Objective>
Count the lines of the rows below that contain the string "menu" and reply with only that number.
***** Provided material
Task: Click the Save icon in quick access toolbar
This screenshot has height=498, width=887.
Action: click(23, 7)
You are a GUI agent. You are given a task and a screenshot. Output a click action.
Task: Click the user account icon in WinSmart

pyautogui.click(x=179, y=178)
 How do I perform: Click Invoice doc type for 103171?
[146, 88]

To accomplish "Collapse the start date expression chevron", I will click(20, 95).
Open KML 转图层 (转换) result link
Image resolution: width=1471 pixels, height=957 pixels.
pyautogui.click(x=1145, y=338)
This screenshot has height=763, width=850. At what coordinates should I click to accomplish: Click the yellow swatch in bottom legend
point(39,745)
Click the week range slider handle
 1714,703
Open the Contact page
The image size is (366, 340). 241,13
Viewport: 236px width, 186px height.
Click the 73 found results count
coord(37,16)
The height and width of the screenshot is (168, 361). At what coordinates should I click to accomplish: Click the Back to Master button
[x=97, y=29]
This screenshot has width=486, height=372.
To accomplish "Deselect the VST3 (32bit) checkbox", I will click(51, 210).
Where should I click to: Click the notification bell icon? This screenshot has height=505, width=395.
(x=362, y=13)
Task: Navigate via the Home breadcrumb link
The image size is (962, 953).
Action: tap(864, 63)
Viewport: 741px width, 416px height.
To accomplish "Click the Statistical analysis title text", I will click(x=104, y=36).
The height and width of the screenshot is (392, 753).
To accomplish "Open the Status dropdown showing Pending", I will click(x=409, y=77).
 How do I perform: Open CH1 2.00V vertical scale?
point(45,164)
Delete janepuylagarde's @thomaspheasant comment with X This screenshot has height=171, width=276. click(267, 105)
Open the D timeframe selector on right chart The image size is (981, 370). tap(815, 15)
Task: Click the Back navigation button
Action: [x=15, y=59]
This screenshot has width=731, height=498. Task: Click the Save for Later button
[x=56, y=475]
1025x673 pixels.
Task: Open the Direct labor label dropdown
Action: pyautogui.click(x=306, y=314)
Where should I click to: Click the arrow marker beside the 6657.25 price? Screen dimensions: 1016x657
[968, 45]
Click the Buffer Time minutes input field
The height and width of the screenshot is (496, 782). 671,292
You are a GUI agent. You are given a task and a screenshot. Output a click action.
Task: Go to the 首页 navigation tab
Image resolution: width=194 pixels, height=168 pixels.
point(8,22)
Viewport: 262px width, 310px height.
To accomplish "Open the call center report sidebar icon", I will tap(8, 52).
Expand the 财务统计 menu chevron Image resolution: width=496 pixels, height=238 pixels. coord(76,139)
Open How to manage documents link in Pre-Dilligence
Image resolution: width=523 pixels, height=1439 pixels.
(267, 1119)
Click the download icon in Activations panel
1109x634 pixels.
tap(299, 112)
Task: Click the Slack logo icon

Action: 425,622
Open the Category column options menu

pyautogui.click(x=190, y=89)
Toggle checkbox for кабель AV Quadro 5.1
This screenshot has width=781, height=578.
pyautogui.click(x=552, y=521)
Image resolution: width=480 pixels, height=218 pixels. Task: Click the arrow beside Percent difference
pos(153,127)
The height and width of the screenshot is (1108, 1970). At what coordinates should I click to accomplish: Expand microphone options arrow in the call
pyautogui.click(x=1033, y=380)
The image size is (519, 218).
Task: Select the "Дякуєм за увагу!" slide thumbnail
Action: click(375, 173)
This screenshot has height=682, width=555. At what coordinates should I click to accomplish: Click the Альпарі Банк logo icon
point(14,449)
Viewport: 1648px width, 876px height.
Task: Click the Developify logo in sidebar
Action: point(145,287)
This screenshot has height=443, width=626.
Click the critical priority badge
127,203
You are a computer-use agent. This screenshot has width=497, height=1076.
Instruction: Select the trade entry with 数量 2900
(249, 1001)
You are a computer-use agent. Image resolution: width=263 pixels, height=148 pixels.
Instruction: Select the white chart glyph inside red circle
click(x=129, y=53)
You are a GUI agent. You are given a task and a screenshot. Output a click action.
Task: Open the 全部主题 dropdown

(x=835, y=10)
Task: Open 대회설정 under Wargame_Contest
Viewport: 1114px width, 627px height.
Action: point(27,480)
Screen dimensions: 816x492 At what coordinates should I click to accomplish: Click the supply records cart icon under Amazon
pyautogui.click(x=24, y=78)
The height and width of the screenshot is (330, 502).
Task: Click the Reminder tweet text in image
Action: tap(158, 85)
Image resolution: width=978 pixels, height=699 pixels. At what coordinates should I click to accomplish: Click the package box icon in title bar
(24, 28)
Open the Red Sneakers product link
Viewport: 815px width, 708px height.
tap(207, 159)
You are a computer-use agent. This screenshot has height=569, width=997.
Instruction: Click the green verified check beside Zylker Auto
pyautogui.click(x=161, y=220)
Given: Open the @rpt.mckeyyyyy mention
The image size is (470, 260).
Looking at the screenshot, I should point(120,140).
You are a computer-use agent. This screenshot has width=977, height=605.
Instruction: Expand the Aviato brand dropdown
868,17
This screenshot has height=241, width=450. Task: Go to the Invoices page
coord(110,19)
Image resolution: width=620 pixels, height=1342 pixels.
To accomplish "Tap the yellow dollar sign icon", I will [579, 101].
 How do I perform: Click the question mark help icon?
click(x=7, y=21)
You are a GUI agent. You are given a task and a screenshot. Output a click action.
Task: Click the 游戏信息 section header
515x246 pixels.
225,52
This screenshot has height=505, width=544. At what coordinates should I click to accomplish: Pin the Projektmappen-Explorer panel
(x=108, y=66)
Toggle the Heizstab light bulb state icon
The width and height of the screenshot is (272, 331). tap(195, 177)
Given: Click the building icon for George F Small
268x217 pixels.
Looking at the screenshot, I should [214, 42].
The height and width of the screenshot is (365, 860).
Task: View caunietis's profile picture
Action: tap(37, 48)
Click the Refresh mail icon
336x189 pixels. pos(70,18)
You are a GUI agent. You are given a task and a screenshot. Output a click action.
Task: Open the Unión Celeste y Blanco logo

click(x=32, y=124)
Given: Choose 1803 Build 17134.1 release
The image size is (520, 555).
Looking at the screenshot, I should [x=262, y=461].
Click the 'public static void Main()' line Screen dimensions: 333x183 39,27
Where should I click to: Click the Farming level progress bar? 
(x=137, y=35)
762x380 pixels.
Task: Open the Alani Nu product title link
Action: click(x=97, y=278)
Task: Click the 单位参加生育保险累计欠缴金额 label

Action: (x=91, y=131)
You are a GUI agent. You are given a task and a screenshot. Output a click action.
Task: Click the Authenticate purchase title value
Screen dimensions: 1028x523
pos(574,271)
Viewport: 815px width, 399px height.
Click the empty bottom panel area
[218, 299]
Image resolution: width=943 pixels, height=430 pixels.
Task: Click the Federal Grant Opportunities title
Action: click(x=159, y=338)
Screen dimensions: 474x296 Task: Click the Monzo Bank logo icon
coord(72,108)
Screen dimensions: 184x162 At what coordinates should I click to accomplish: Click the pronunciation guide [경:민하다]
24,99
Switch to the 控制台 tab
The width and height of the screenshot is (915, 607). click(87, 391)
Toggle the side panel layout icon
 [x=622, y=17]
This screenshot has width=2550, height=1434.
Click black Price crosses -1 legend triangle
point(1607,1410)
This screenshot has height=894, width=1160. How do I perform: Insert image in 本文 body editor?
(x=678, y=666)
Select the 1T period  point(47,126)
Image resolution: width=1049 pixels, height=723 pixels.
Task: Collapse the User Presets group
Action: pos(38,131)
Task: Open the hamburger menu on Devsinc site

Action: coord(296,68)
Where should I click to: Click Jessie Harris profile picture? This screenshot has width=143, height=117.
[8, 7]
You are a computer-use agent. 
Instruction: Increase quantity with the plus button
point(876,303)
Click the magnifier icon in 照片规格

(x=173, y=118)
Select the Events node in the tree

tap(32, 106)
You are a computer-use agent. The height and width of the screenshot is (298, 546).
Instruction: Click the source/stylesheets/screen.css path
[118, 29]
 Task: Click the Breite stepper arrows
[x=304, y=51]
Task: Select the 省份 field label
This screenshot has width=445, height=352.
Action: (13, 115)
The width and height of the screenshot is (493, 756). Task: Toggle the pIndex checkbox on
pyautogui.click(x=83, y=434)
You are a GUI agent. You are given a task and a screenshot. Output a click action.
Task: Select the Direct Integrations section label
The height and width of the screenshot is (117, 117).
**********
Result of the task>
3